-------- Data for analysis --------
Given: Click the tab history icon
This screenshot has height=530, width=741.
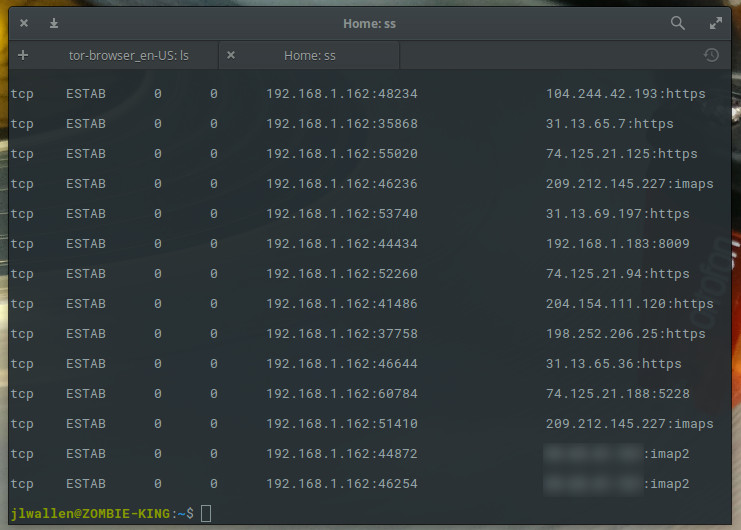Looking at the screenshot, I should click(x=711, y=56).
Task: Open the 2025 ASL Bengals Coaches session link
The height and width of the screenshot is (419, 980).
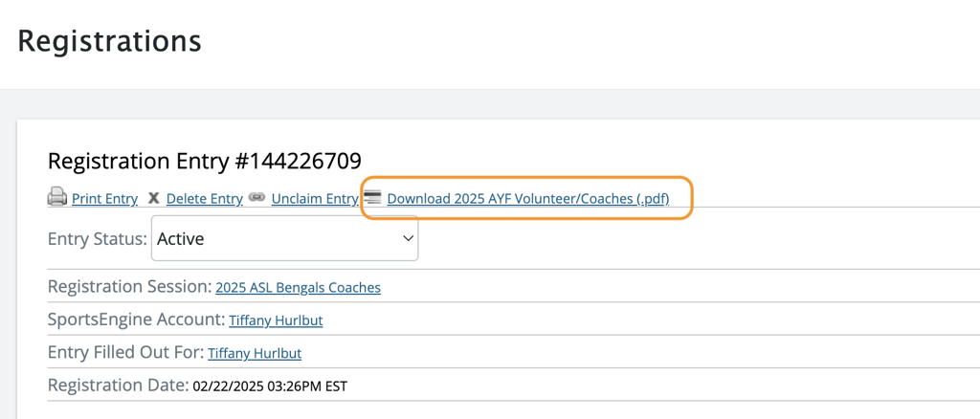Action: tap(298, 287)
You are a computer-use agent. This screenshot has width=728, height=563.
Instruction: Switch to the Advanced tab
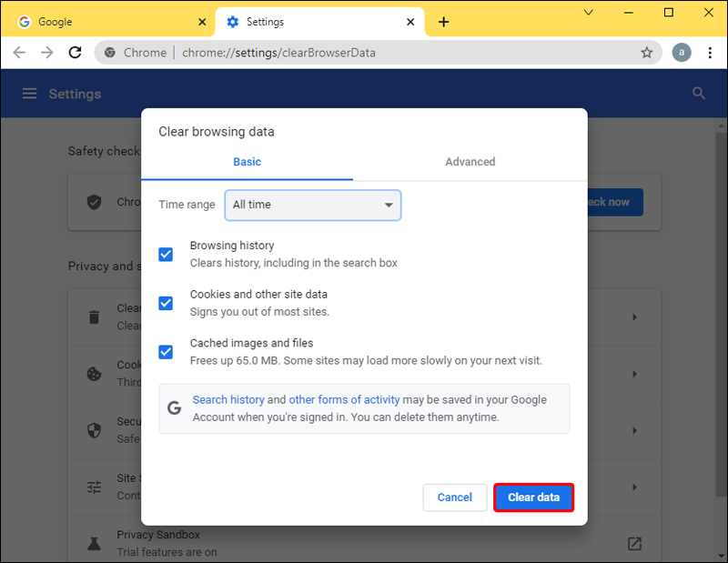pos(470,162)
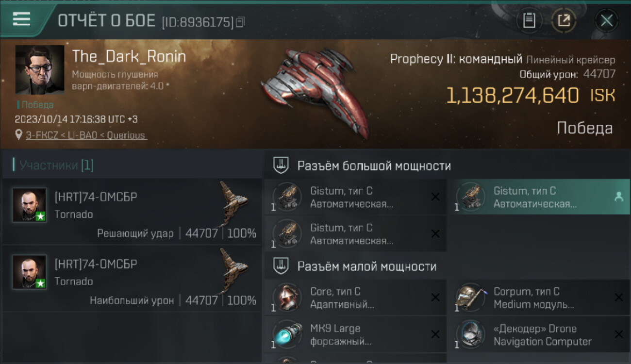Select the Core тип C adaptive module
Screen dimensions: 631x364
(355, 298)
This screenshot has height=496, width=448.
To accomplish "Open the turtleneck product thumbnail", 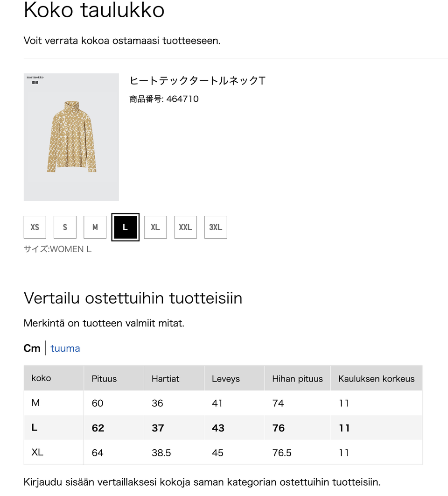I will tap(71, 137).
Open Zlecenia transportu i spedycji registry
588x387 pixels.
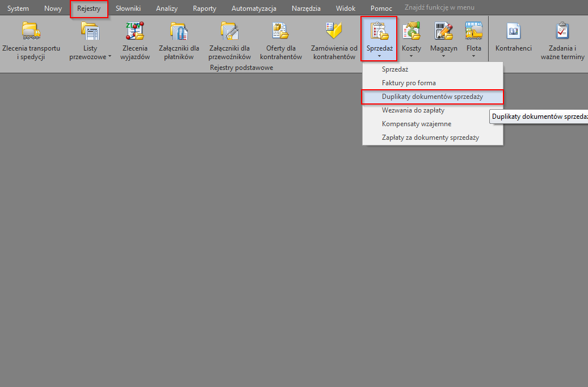[31, 40]
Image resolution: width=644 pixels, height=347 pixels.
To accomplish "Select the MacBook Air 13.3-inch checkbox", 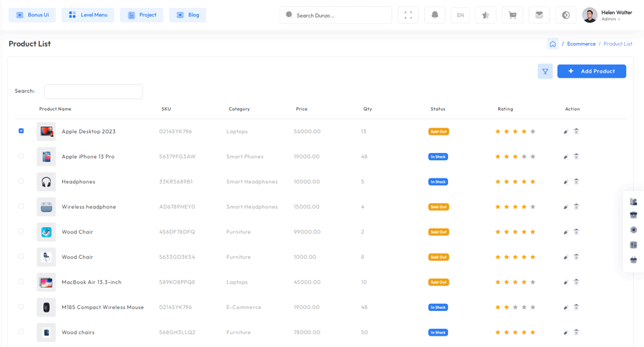I will pyautogui.click(x=21, y=281).
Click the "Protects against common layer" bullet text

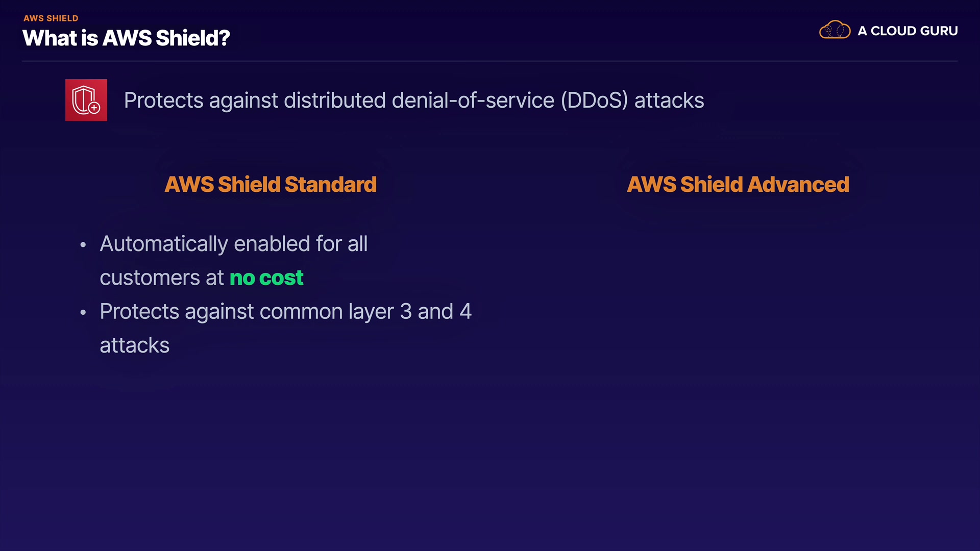point(246,312)
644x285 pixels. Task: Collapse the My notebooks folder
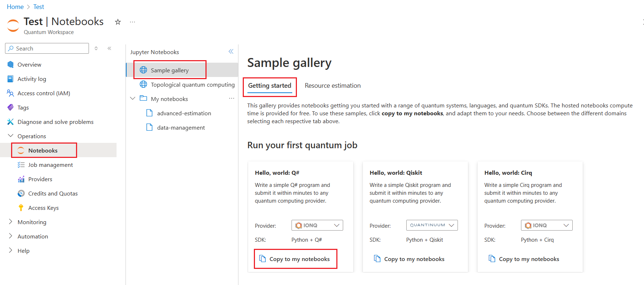click(x=133, y=98)
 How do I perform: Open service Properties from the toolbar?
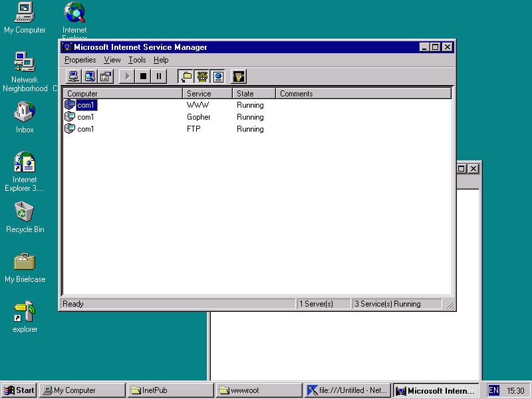coord(106,76)
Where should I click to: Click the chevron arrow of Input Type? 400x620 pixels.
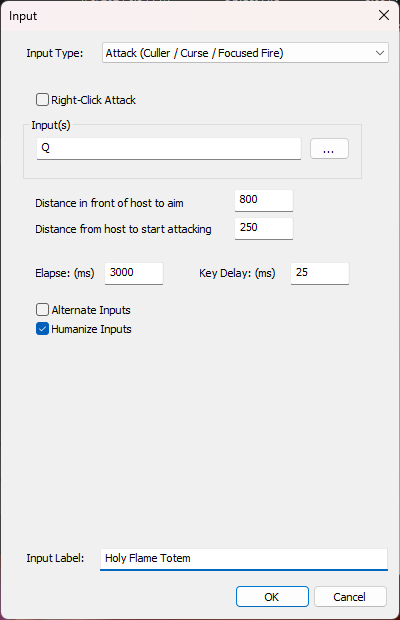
--------
• Work item: Set down, exactly as written, each line from the one that contains "644x285 pixels. Task: Collapse" to the last line of the records, but none of the pictures.

• Answer space:
644x285 pixels. Task: Collapse the My notebooks folder
click(x=133, y=98)
 How do I perform: Open service Properties from the toolbar?
coord(106,76)
Where should I click to: Click the chevron arrow of Input Type? 400x620 pixels.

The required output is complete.